→ Problema a resolver
Por favor, repite sin cambios el fragmento del texto sobre la ideología cientificista que va desde "La ideología cientificista no" hasta "o su olvido.".

→ Texto para leer
────────────────
Hace tiempo hice varias críticas a la ideología cientificista, la cual consiste, en resumen, en la suposición de que el mejor mejor de los mundos es al que conduce la ciencia. Un absolutismo historicista para el que toda la historia es la de la verdad de la ciencia. Sus rasgos febriles confunden la precipitación discursiva de su esperanza con la dimensión que urge en sus términos, exactamente lo que la deslegitima éticamente. Su margen es, por su efecto ideológico y consiguiente dependencia fenomenológica, no sólo una actitud idólatra hacia la verdad, sino una distancia que toma con su degenerado roce. Su afectada y falsa presunción científica es, más que ejercicio, mero descaro, si no inhumano cinismo.
La ideología cientificista no sólo cree que su objeto sea la verdad sino que va mucho más lejos al decir cuál ha de ser la ideología de los demás, aquella que erradicará sus males. No sólo era crítica por ser ideología, sino por ser ideología que se abstraía de su mismo ejercicio, es decir, indeterminaba su conciencia; adelantaba el objeto y hacía de su discurso la totalidad de su posible concepción. En términos fenomenológicos, los que competen a la lógica de los fenómenos en los objetos de su conciencia, es una privación de su sentido o su olvido.
────────────────
→ Información
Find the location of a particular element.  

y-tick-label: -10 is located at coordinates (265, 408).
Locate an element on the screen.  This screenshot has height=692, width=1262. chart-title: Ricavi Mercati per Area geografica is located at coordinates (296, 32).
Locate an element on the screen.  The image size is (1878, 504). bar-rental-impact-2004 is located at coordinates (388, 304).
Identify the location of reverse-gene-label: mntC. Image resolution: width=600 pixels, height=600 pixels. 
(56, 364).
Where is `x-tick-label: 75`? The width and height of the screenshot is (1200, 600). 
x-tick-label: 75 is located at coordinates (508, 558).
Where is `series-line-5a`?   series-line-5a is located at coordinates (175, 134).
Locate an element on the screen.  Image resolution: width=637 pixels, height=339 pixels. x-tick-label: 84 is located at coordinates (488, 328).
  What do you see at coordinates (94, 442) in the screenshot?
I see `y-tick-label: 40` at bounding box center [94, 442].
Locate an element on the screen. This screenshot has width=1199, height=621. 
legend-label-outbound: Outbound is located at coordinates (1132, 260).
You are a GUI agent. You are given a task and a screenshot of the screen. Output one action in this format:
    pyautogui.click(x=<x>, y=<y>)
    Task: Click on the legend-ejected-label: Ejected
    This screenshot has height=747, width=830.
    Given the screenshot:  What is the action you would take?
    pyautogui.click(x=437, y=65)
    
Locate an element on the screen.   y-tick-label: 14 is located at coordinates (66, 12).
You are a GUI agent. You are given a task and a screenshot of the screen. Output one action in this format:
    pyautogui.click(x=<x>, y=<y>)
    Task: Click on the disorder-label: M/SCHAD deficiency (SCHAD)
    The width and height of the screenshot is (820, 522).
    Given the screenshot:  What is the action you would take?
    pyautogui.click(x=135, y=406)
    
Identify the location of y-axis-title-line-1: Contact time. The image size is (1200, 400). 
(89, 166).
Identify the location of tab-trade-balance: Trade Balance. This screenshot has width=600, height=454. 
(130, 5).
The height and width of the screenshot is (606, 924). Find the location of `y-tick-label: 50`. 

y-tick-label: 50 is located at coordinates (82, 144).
────────────────
→ Respuesta
La ideología cientificista no sólo cree que su objeto sea la verdad sino que va mucho más lejos al decir cuál ha de ser la ideología de los demás, aquella que erradicará sus males. No sólo era crítica por ser ideología, sino por ser ideología que se abstraía de su mismo ejercicio, es decir, indeterminaba su conciencia; adelantaba el objeto y hacía de su discurso la totalidad de su posible concepción. En términos fenomenológicos, los que competen a la lógica de los fenómenos en los objetos de su conciencia, es una privación de su sentido o su olvido.